What the task requires ->
Among the lines below, copy exactly those from the one with "Viewport: 1176px width, 824px height." through the one with "Given: Select the Type", counting both ends.

Stored items:
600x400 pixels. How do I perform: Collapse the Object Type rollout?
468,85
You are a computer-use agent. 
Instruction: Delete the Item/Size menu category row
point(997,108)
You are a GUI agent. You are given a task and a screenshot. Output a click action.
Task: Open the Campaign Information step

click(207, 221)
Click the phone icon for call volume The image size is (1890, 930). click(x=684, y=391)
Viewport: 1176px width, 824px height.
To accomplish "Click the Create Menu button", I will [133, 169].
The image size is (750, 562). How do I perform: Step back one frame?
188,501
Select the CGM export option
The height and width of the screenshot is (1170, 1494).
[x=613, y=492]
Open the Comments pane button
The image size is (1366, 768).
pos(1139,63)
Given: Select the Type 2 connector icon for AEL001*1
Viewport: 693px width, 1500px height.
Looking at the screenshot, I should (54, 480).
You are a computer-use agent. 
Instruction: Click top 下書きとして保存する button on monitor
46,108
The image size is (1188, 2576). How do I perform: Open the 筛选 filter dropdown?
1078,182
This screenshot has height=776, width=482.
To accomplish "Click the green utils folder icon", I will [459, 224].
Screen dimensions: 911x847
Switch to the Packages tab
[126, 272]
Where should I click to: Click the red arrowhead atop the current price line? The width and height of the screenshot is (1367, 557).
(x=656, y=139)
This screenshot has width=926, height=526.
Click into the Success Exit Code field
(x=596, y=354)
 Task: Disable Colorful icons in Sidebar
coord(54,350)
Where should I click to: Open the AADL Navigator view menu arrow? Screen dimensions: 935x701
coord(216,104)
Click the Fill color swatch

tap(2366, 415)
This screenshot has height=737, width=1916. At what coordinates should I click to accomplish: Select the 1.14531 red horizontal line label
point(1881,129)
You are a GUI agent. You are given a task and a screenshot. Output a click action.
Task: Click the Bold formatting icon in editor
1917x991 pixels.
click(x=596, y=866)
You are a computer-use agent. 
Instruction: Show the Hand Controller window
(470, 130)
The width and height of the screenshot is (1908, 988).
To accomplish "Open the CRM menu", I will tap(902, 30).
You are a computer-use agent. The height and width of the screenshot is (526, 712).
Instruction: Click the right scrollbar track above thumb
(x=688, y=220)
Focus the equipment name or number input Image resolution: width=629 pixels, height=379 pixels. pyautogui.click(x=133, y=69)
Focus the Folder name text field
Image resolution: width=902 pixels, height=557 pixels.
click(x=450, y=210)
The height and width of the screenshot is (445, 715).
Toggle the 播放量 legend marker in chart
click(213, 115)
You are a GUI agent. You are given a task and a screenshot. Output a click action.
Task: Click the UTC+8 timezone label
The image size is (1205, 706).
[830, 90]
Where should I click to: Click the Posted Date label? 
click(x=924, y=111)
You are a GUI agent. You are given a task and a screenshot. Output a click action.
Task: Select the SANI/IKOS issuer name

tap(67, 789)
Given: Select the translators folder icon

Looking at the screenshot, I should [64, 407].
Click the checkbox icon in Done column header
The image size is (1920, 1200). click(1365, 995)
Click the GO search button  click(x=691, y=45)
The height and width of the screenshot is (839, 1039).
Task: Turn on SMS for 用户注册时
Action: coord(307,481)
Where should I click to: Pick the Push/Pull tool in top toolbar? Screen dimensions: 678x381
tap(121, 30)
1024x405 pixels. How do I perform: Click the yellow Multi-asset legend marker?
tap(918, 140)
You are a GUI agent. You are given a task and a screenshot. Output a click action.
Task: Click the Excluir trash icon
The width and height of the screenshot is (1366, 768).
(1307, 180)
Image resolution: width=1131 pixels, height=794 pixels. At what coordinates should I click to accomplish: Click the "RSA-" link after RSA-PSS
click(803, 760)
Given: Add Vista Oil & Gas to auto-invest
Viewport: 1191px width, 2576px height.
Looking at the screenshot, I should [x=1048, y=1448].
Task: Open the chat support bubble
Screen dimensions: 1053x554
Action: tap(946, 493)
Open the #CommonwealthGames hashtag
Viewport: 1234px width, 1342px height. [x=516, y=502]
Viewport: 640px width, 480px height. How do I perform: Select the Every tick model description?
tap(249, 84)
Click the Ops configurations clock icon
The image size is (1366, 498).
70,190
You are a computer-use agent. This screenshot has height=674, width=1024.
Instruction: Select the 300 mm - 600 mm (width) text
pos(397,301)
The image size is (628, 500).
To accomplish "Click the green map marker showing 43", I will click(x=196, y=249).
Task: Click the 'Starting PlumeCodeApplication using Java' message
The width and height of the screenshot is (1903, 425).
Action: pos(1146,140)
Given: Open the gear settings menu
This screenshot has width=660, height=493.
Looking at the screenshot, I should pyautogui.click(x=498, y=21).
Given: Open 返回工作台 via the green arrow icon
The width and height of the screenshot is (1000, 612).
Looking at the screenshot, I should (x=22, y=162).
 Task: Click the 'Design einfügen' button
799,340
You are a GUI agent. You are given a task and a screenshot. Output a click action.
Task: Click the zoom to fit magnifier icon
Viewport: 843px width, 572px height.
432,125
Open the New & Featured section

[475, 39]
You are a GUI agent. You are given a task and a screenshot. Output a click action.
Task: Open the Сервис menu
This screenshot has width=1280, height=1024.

Response to this exercise ->
Viewport: 1176px width, 824px height.
To accomplish "Click the Create Menu button", I will [133, 169].
The image size is (750, 562). How do I perform: Step back one frame?
188,501
Select the CGM export option
The height and width of the screenshot is (1170, 1494).
[x=613, y=492]
Open the Comments pane button
The image size is (1366, 768).
pos(1139,63)
Given: Select the Type 2 connector icon for AEL001*1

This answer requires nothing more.